Almost daily for the last several weeks of his life, retired Canadian army Sgt. W.T. Quick would check his mailbox for the disability cheque he hoped would come from the federal government.

Quick had fought in the Second World War with the British army and then served 10 years in the Canadian army. His hearing had been severely damaged by the constant exposure to grenade explosions and rifle fire on the army training ranges where he served as an instructor.

Veterans Affairs Canada was in the process of approving his disability claim, although Quick had become somewhat frustrated by the length of time that was taking.

On Feb. 27, he died at the age of 93 in Barrie, Ont. Three weeks later, the $55,000 disability cheque he had been expecting arrived, becoming part of the assets in his small estate.

That is, until officials with Veterans Affairs Canada ordered the money seized. Quick may have qualified for a disability but now that he was dead the government wanted its money back.

"It was quite unbelievable," said Ivar Johnson, Quick's executor and the husband of Quick's daughter, Valerie.

The treatment of Quick and his family is yet another incident that veterans' advocates say supports their contention the current federal system doesn't properly care for former members of the military.

It is unclear how many cases there are similar to Quick's situation but another veteran's family, who asked not to be named because of an ongoing legal battle with Veterans Affairs, came forward with a similar story.

Veterans ombudsman Pat Stogran said Quick's case is another example of the "insurance company" mentality at Veterans Affairs.

"They took a ridiculous amount of time to provide him with the disability payment he was clearly entitled to, but they were pretty quick when it came to clawing it back," Stogran said. "That's part of the attitude among the department's management."

Veterans Affairs Minister Jean-Pierre Blackburn stated in an email Friday he can't comment on specific cases because of the federal Privacy Act. But he said he has been told about the rules regarding cases involving veterans' estates.

"In certain cases, the enforcement of such rules causes situations that are clearly unacceptable," Blackburn wrote. "I am in the process of analyzing ways in which I can intervene. I can assure you that our government is determined to treat veterans and their families with the respect they so richly deserve."

Quick had previously tried to get Veterans Affairs to acknowledge that his hearing had been damaged by his military service but was unsuccessful. In September 2009 he submitted a new application.

Johnson said that in October Veterans Affairs confirmed the claim had been received and would be adjudicated. Quick was told the process could take up to six months. The situation seemed hopeful.

"This was quite a thing for him," said Johnson. "It was a big step for him to have this recognized. He lived with the disability and it really upset him that no one recognized it."

At Quick's request, Johnson talked to an official in Veterans Affairs to remind the department that the former soldier was quite elderly. The department official responded that they would speed up the process and that Quick would be contacted by Feb. 1. Nothing happened, though.

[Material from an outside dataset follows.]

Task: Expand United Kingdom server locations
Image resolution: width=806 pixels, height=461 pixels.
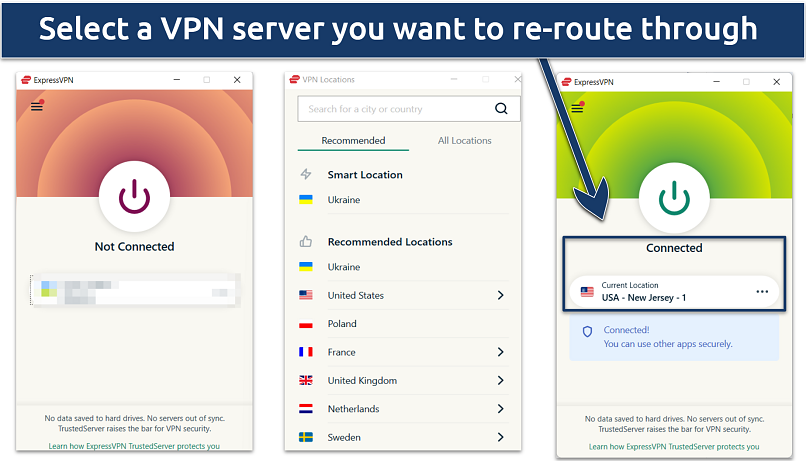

"He would check the mail every day and would get more agitated when nothing came," Johnson recalls. "He'd sit there and say, 'I guess they don't give a damn about me.' "

Quick became sick Feb. 22 and five days later died in hospital. The family had just finished the funeral arrangements when they received a phone call from Veterans Affairs that Quick's application had been approved and that he would be receiving a disability cheque for the injuries he suffered because of his military service. Johnson told the department official that Quick had just died.

"They said it shouldn't make any difference," recalled Johnson.

On March 17, the government cheque arrived, made out to Quick. Johnson's wife, who had power of attorney for her father, put the money into the joint account she shared with him. She was the sole beneficiary of Quick's small estate, so the money was later moved to her account.

On March 29, the government wrote the family, rescinding the disability payment. When the family asked for an explanation, a government representative suggested they might want to seek Stogran's help, Johnson said.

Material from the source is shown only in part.